Après avoir fait d'importants gains en Syrie face aux troupes d'Assad, les djihadistes de l'EI ont pris l'Irak d'assaut s'emparant d'importants pans du pays, dont la deuxième ville, Mossoul. Une offensive visant à créer un État islamique en pays sunnite, à cheval sur l'Irak et la Syrie. »

Agence France-Presse
BAGDAD

Les Nations unies ont mis en garde samedi contre le risque d'un «massacre» dans la ville turcomane d'Amerli (160 km au nord de Bagdad) assiégée par les djihadistes alors que le premier ministre irakien a réclamé de venir en aide à cette cité.

Le grand ayatollah Ali Al-Sistani, plus haute autorité religieuse chiite d'Irak, avait appelé la veille à porter assistance aux habitants d'Amerli, majoritairement des turcomans chiites, pris au piège par les djihadistes de l'État islamique (EI) depuis plus de deux mois.

«La situation des habitants d'Amerli est désespérée et nécessite une action immédiate pour empêcher un possible massacre», a déclaré dans un communiqué le représentant spécial de l'ONU à Bagdad, Nickolay Mladenov, appelant le gouvernement irakien à «faire tout ce qui en son pouvoir pour lever le siège et permettre aux habitants de recevoir une aide humanitaire vitale ou d'être évacués dans des conditions dignes».

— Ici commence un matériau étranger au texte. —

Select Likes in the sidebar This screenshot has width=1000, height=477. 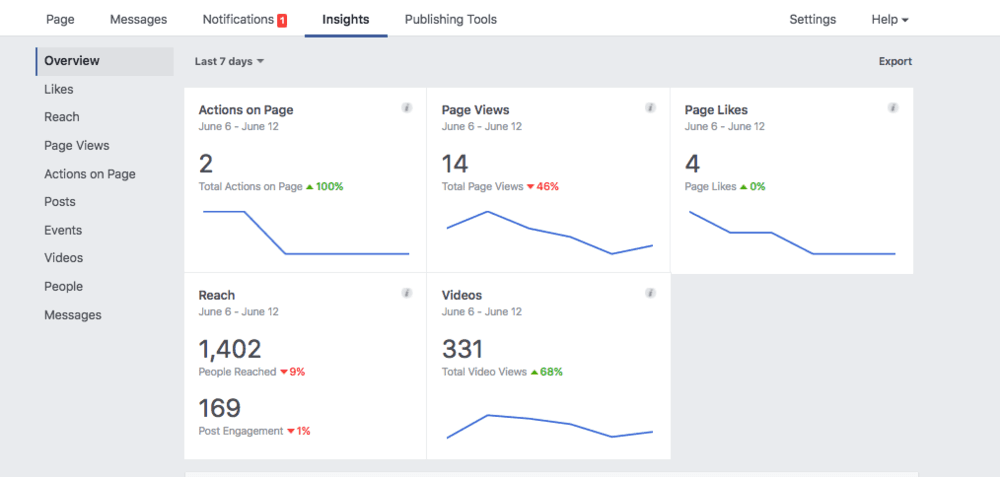[59, 89]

«Les alliés de l'Irak et la communauté internationale doivent travailler de concert avec les autorités pour éviter une tragédie», a-t-il ajouté.

Le premier ministre irakien désigné, Haïdar al-Abadi, a également appelé à l'aide, réclamant «des soutiens militaire et logistique de toutes sortes».

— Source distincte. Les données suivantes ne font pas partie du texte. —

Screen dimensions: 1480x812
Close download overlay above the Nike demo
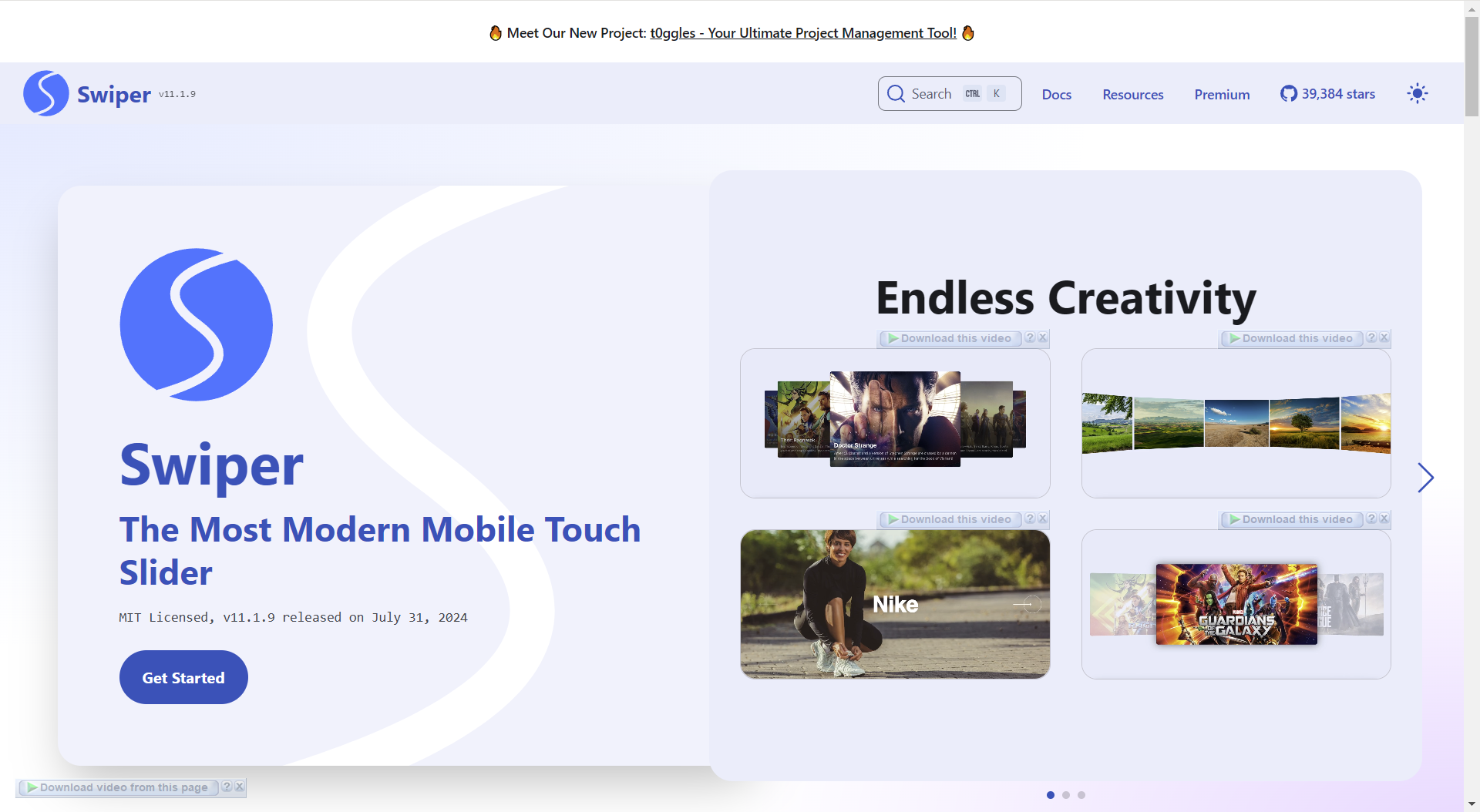click(x=1042, y=518)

Vendredi, M. Sistani avait attiré l'attention sur le sort de cette ville de 20 000 habitants, cernée par les combattants de l'EI depuis le début en juin de l'offensive fulgurante à la faveur de laquelle ces extrémistes se sont emparés de pans entiers du territoire dans le nord, l'ouest et l'Est irakien.

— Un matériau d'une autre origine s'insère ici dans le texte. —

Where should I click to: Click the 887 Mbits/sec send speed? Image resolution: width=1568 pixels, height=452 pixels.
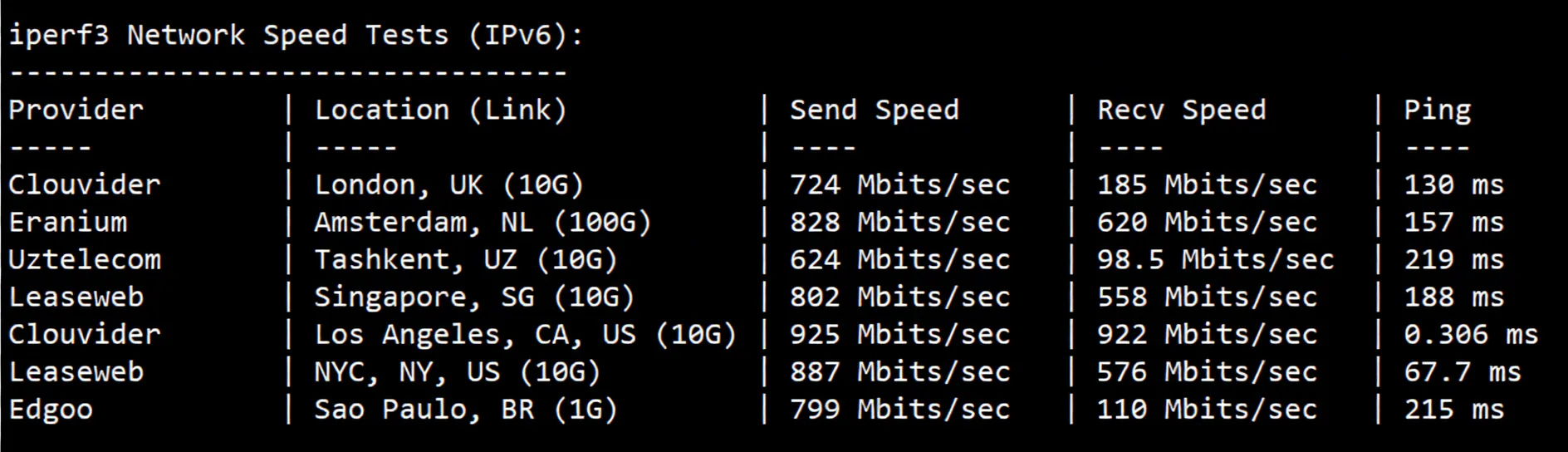pos(899,371)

«Amerli vit sous un blocus étanche», a expliqué le responsable chiite dans un discours prononcé en son nom. Il y a une «sérieuse pénurie alimentaire» dans la ville - totalement encerclée depuis le 18 juin - qui est défendue par «des hommes héroïques qui disposent de peu d'armes et de munitions», a-t-il ajouté.

Il a aussi appelé à «briser le siège et sauver les habitants» d'Amerli.

Depuis des semaines, ces derniers réclament une intervention militaire affirmant que leurs ressources en nourriture, médicaments et eau ne cessent de diminuer.

Selon un colonel de l'armée, Moustafa al-Bayati, les forces de sécurité sont en train de prendre position dans des secteurs au sud et au nord de la ville, dans la perspective d'une contre-offensive.

Des raids aériens irakiens ont par ailleurs visé les insurgés dans ce secteur et des avions ont largué des colis de nourriture vendredi, a affirmé un responsable local, Adel Shakour al-Bayati.